TASK STATEMENT - Print, exactly and without pictures, the lines from the one where "Viewport: 1078px width, 423px" appears down to the end of the entries.

THE DATA -
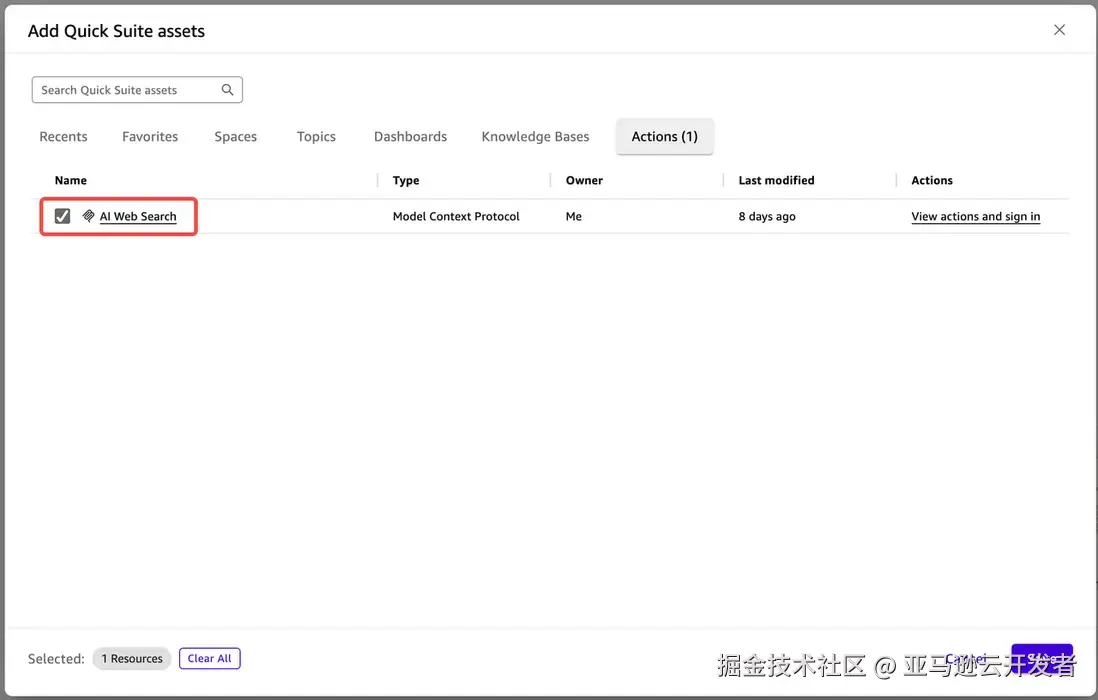Click the View actions and sign in link

click(x=975, y=216)
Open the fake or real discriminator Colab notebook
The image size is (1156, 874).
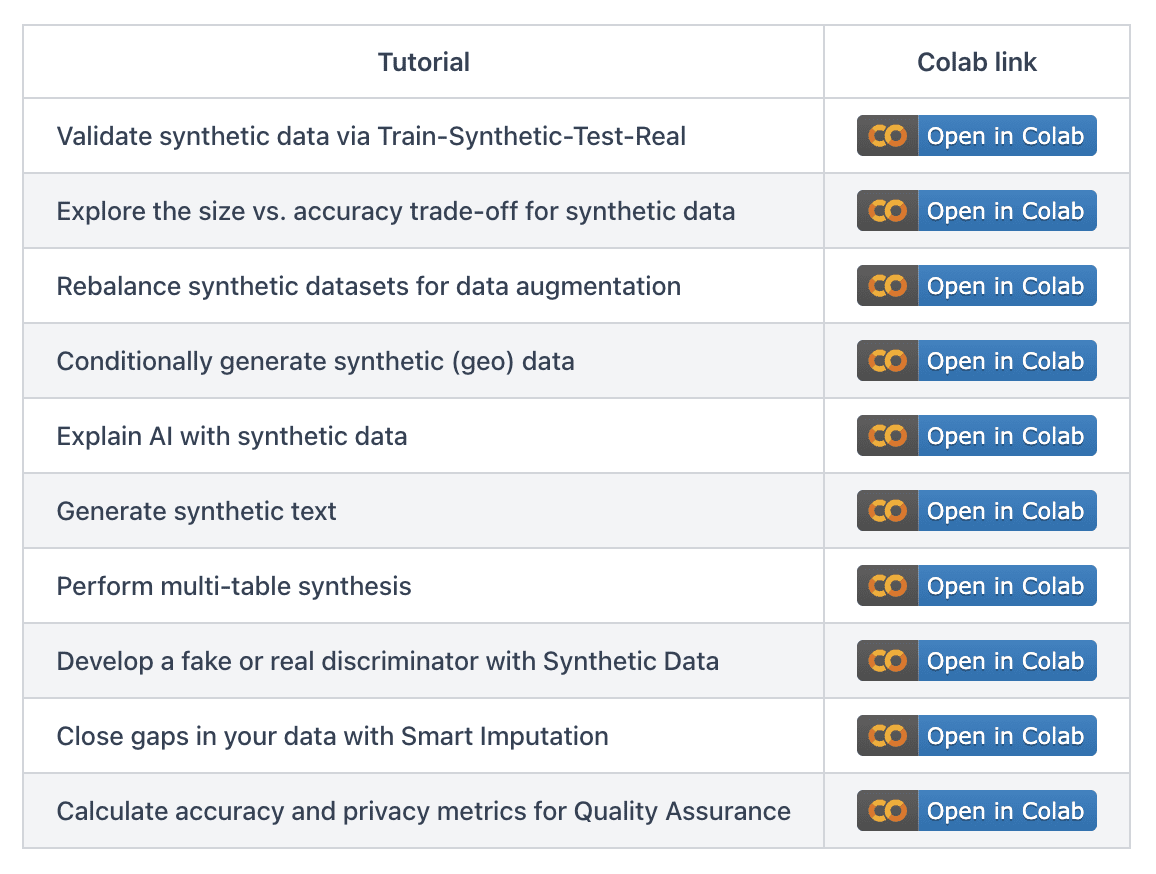[x=1006, y=660]
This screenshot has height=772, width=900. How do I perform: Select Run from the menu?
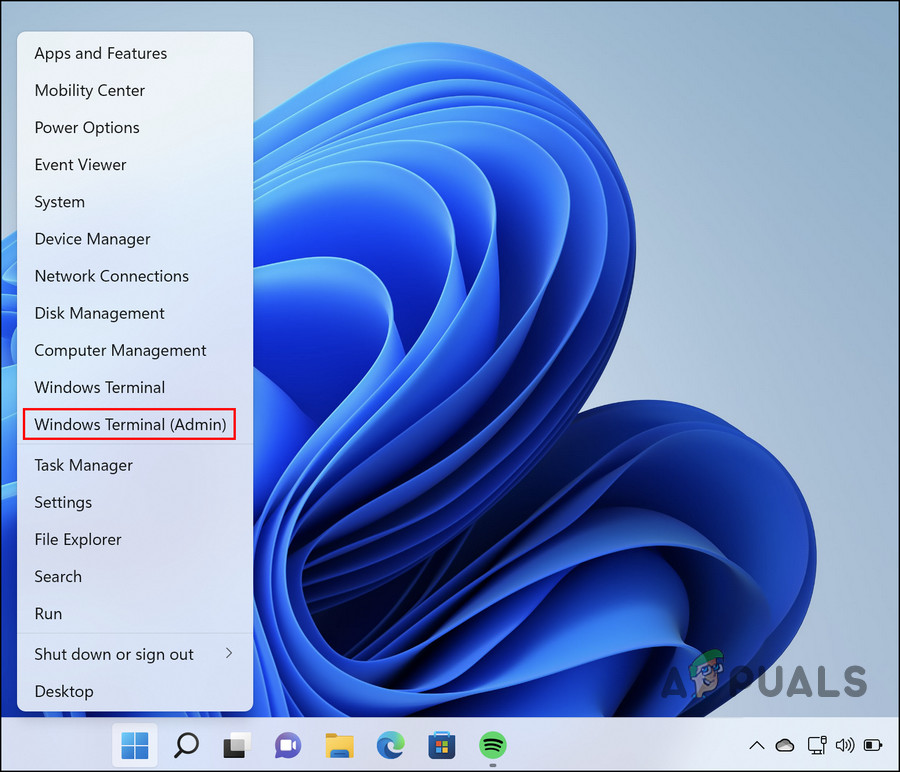(x=47, y=613)
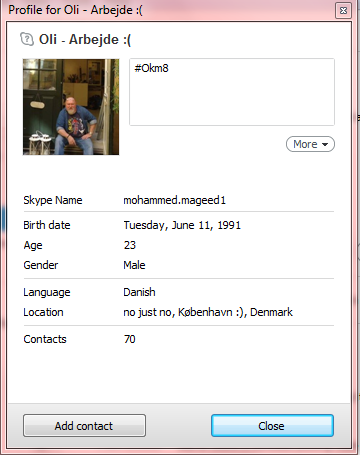
Task: Click the Language value Danish
Action: pyautogui.click(x=139, y=292)
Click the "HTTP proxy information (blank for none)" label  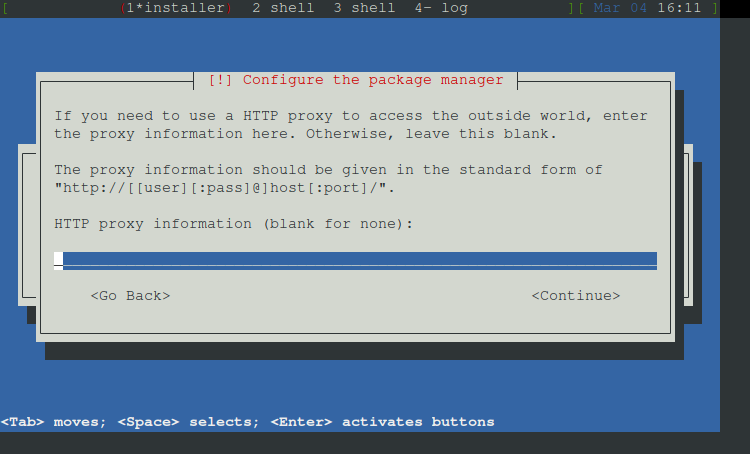233,224
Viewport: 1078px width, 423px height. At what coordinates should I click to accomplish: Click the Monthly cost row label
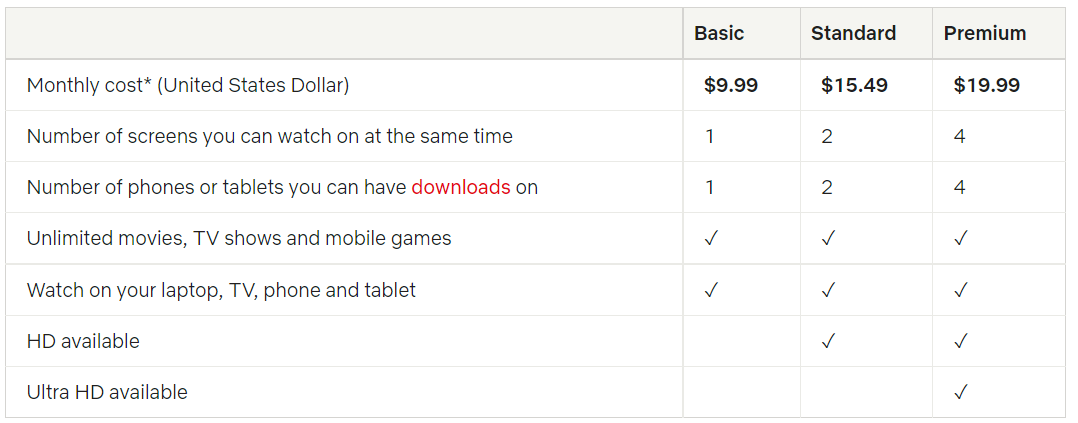click(x=188, y=85)
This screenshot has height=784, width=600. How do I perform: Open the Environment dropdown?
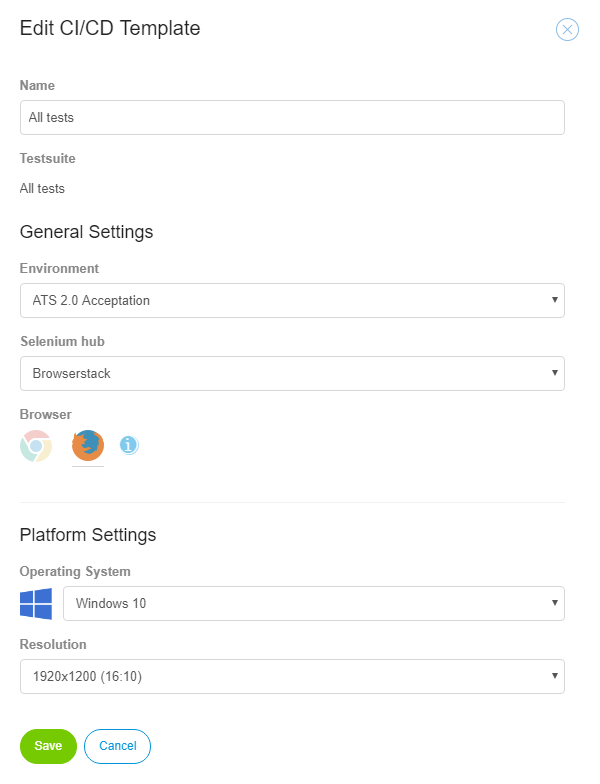(x=292, y=300)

RESPONSE BOX -
Viewport: 1078px width, 423px height. At what coordinates should I click to accomplish: Click the Monthly cost row label
click(x=188, y=85)
This screenshot has height=784, width=600. How do I perform: Open the Environment dropdown?
(x=292, y=300)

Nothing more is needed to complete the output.